Solomon asked God for something else later in life. He learned that having too much was as bad as having too little.  In verses 8-9 of Chapter 30 of the book of Proverbs, He prayed, “Give me neither poverty nor riches; feed me with the food that is needful for me, lest I be full and deny you and say, ‘Who is the Lord?’ or lest I be poor and steal and profane the name of my God.” Then, even later in his life, Solomon applied this truth even to religion. He said, in Ecclesiastes 7:17-18, “Be not overly righteous and do not make yourself too wise. Why should you destroy yourself? Be not overly wicked; neither be a fool. Why should you die before your time? It is good that you should take hold of this.” Smith says, “The ethical emphasis of Ecclesiastes is on the golden mean of conduct. Koheleth did not want his readers to go to seed, to become fanatics, to become so narrowly focused that they could not appreciate all that life has to offer. Moderation in all things was his motto.”[1]
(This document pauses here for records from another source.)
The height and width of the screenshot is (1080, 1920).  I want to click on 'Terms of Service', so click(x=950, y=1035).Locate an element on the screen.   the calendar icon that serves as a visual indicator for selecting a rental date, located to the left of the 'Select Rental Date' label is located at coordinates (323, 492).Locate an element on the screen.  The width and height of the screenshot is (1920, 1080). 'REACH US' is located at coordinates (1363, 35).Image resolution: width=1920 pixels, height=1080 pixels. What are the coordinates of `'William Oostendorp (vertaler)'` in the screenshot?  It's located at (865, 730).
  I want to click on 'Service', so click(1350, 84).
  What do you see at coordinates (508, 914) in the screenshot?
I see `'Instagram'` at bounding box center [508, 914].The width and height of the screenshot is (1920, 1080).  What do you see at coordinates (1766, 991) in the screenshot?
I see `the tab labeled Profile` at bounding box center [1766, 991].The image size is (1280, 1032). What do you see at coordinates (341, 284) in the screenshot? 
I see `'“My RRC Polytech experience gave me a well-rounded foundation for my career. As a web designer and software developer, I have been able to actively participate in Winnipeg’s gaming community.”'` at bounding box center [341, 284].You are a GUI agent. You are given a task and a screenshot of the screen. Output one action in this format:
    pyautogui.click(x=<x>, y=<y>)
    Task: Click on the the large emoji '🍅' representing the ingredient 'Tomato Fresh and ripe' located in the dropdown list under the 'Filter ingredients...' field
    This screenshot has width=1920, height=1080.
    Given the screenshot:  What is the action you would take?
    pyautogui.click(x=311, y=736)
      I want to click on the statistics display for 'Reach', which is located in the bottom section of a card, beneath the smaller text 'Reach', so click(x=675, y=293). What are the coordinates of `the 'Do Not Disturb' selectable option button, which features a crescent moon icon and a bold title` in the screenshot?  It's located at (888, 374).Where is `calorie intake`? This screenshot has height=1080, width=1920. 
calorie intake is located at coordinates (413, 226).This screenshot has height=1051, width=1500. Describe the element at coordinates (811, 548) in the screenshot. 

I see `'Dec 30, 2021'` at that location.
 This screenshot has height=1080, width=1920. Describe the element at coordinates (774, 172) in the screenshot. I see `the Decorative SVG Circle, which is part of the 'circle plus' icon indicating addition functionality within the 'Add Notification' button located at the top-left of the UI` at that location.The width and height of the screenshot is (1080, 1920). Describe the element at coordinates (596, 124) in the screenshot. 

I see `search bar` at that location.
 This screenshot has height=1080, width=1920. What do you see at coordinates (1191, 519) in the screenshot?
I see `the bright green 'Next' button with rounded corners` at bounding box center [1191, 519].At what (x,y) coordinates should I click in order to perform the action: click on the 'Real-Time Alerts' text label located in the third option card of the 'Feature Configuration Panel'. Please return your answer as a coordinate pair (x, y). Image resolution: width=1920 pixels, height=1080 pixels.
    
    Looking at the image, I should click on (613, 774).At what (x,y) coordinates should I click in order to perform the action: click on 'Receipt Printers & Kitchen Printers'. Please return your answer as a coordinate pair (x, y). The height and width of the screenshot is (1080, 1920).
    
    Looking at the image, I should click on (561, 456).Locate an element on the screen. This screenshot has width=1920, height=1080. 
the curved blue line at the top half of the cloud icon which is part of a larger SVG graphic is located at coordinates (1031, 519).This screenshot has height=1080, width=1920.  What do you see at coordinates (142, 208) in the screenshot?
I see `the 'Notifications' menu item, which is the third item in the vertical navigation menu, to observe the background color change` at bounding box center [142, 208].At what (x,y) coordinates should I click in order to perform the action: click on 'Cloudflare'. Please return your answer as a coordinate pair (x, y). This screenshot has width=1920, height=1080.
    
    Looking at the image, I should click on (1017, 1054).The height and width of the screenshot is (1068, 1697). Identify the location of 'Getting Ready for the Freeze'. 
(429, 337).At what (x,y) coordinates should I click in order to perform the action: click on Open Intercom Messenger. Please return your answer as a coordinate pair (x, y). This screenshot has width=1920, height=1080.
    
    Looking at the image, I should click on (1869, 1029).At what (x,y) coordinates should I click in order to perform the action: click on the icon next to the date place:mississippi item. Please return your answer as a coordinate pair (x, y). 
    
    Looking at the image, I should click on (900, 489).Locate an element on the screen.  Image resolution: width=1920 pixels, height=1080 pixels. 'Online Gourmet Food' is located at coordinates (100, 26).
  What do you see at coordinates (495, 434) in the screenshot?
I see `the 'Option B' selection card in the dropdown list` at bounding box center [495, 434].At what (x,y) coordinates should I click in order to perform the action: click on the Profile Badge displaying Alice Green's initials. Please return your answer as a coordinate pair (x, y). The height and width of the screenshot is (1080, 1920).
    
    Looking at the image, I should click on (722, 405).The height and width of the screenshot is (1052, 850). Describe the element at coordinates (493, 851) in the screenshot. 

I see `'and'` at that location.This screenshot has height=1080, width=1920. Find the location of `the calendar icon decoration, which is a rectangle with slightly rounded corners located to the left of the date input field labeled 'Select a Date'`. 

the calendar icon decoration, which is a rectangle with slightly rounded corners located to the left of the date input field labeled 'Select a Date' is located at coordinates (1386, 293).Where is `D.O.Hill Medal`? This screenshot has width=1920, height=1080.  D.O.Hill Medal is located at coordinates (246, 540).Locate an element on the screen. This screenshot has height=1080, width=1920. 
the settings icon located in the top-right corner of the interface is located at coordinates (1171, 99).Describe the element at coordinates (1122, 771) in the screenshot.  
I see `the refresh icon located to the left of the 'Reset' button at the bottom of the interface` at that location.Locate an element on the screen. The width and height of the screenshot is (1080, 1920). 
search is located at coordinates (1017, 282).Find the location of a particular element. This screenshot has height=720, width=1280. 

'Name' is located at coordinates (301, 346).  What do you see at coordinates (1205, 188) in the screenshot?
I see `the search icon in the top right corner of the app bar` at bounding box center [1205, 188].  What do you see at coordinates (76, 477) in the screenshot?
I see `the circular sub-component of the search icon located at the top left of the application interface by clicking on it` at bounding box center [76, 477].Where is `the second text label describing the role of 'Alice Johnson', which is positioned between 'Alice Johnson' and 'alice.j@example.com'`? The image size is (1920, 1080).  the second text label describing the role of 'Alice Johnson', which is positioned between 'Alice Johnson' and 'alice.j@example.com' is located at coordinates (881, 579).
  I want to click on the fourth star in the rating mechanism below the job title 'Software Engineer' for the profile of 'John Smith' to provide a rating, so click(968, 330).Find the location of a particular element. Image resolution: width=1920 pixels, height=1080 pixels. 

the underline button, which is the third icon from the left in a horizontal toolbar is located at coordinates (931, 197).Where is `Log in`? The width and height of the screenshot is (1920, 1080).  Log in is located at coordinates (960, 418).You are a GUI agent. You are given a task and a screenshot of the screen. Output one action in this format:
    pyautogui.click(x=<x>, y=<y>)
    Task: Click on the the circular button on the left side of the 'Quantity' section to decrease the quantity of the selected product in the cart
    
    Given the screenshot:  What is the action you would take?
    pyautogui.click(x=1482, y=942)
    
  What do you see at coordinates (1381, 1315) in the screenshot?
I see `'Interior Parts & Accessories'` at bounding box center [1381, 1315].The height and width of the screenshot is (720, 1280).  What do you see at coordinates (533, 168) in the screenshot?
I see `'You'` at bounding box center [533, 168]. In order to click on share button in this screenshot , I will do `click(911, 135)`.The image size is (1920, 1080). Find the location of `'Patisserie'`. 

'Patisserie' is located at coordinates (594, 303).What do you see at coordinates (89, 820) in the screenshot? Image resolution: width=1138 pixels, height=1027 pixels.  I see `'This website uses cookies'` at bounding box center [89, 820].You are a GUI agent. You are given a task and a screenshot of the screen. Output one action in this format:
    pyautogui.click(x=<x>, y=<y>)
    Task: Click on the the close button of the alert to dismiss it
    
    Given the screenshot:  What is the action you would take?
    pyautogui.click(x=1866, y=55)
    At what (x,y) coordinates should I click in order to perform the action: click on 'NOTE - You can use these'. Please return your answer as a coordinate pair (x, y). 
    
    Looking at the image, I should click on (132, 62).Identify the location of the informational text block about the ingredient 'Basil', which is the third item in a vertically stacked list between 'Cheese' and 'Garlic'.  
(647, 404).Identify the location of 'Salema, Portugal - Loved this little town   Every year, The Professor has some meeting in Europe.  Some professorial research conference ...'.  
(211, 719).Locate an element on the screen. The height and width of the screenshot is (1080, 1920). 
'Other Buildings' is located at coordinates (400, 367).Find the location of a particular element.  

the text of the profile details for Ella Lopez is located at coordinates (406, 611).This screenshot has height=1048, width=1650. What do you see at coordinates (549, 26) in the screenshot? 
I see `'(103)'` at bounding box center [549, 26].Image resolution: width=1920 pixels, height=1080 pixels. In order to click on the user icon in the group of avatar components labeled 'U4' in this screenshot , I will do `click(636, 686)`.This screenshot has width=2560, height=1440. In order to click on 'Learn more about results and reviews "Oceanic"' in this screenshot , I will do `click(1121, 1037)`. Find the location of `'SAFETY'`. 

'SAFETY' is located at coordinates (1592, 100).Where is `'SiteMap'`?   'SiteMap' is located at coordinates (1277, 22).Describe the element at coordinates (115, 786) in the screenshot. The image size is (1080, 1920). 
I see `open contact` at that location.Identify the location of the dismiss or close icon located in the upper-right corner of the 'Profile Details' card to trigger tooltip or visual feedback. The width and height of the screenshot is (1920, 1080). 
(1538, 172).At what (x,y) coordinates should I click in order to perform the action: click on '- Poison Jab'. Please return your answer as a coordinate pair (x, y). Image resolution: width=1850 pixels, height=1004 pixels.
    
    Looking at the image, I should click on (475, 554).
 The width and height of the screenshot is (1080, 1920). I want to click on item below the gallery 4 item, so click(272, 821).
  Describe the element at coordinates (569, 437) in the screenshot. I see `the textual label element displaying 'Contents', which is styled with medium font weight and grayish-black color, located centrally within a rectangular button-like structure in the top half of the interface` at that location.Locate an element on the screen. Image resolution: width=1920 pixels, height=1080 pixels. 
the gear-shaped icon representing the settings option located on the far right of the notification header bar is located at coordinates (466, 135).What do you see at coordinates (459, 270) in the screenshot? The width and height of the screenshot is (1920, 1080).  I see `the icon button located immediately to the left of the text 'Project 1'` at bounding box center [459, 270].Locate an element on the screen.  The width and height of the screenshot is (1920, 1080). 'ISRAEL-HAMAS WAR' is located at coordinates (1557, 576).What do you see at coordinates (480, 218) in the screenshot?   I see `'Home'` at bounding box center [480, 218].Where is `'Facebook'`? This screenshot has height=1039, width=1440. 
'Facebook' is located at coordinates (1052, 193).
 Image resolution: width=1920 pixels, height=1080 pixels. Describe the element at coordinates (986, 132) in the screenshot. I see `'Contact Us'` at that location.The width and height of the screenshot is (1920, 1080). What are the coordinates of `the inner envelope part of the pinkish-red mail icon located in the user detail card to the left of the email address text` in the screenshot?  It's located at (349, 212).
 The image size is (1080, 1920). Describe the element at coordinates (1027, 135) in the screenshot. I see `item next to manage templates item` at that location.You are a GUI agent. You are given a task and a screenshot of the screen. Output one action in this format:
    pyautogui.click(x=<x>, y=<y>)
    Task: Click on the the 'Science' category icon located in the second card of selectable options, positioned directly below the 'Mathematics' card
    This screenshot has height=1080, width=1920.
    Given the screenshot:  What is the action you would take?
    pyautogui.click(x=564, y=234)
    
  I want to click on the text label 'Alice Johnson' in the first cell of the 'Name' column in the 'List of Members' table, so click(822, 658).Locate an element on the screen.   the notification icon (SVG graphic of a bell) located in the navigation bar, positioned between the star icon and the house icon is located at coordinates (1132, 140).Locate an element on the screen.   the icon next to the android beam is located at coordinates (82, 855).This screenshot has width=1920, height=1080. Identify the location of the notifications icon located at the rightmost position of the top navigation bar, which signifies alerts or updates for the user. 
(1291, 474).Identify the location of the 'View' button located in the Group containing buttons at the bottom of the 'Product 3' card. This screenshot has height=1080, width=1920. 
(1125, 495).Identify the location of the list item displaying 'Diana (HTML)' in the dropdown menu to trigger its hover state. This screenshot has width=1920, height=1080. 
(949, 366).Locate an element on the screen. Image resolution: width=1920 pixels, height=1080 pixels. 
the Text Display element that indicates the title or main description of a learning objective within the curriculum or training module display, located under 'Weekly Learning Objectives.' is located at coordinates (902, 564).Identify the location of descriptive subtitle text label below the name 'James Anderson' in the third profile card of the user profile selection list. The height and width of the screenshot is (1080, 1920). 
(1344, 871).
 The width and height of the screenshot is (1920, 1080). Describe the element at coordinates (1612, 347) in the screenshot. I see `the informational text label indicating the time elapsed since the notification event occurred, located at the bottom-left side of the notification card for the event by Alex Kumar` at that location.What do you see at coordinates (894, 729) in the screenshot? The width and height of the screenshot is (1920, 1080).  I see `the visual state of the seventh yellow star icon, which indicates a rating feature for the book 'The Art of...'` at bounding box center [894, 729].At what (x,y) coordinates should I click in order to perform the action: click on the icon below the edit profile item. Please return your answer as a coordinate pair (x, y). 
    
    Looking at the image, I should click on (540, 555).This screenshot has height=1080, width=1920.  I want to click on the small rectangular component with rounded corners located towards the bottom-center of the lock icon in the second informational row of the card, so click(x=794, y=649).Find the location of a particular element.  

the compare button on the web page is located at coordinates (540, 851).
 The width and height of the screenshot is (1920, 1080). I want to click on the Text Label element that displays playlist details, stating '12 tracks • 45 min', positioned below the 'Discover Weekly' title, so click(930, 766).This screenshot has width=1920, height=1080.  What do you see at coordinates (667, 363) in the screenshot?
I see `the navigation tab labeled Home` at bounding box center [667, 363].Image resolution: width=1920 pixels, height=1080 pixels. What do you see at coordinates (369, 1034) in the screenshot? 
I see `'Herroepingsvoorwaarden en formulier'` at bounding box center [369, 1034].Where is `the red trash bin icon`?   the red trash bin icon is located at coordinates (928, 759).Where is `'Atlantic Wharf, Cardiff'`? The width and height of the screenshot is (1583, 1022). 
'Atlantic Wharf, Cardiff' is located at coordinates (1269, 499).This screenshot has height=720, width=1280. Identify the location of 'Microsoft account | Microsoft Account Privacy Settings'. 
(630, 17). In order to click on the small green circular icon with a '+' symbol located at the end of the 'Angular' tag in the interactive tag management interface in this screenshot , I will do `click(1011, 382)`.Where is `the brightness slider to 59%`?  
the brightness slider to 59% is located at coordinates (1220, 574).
This wisdom that Solomon said was good for us to “take hold of” Was also the subject that the writer of the Book of Hebrews addressed in Chapter 12, Verses 1-3. He tells us that too much of anything slow us down in our walk with God.  He says that the accumulation of too much stuff will become “obstacles” to a healthy spiritual life. The Greek word for “obstacles” in this passage means “protuberance.”  “A protuberance is a tumor or swelling, an excess growth. So the idea seems to be that we should lay aside anything that is superfluous, that we do not need, in order to run the race successfully. Too much of anything, even any good thing, should be left behind. This is a call to moderation in order to keep in spiritual shape so that we can run with endurance.”[2] I can’t imagine any society needing this wisdom more than our own. Bowman well said, “Moderation is the badge of the righteous. We live in a world where excesses are not only available but promoted as stylish.”[3]

[1] Smith, James E. 1996. The Wisdom Literature and Psalms. Old Testament Survey Series. Joplin, MO: College Press Pub. Co.

[2] Constable, Tom. 2003. Tom Constable’s Expository Notes on the Bible. Galaxie Software.

[3] Bowman, Dee. 1995. “Front Lines: Repetitions and Rewards.” Christianity Magazine, 1995.